FUENTE FORMAL: CONSTITUCION POLITICA - ARTICULO 88 / LEY 472 DE 1998 - ARTICULO 55 / LEY 472 DE 1998 - ARTICULO 66 / DECRETO 2277 DE
1979
CONSEJO DE ESTADO
SALA DE LO CONTENCIOSO ADMINISTRATIVO
SECCION TERCERA
SUBSECCION B
Consejero ponente: RAMIRO PAZOS GUERRERO
Bogotá, D.C, catorce (14) de febrero de dos mil catorce (2014) Radicación número: 41001-33-31-001-2009-00199-01(AG)

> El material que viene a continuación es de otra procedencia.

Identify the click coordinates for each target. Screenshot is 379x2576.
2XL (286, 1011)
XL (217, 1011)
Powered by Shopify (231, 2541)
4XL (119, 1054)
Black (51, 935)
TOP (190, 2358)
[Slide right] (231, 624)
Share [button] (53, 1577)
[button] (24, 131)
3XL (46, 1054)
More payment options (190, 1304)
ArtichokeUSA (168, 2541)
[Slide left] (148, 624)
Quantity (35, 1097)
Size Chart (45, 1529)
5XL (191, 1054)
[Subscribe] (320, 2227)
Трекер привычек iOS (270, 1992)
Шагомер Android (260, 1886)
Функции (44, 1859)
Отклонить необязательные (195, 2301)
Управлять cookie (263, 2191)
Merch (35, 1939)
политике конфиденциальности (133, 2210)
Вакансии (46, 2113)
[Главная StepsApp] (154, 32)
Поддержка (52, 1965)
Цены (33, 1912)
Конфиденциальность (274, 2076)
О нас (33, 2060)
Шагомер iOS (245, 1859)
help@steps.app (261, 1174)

Actor: MARLENY TOLEDO VASQUEZ Y OTROS
Demandado: DEPARTAMENTO DEL HUILA - SECRETARIA DE EDUCACION Y CULTURA DEL HUILA Y OTROS Procede el despacho a decidir el conflicto de competencia suscitado entre el Juzgado Primero Administrativo de Neiva y el Juzgado Segundo Administrativo de
Popayán.
ANTECEDENTES
1. El 10 de agosto de 2009, la señora Marleny Toledo Vásquez y otros miembros del cuerpo docente escalafonado del Departamento del Cauca, presentaron acción de grupo contra la Nación-Presidencia de la República-Ministerio de
Educación Nacional-Ministerio de Hacienda y Crédito Público y el Departamento
del Huila-Secretaría de Educación y Cultura, con el fin de que se declarara a tales entidades responsables por los perjuicios causados al personal docente por no haber incluido en el ajuste salarial del año 2006, a pesar de los requerimientos de la Corte Constitucional, los puntos de inflación acumulados entre los años 2001 y 2005, más la inflación de este último año, lo que les ha generado a los docentes un detrimento en su nivel salarial y prestacional y una pérdida de su capacidad adquisitiva (f. 1-21, c. 1).
2. Mediante auto de 2 de septiembre de 2009, el Juzgado Primero Administrativo de Neiva rechazó la demanda por improcedente, luego de considerar que las pretensiones de los actores se limitaban a perseguir el reconocimiento y el pago de unas acreencias laborales, mas no la indemnización de un daño ocasionado por las entidades accionadas, de modo que debían acudir a otras vías judiciales (f. 47-50, c. 1).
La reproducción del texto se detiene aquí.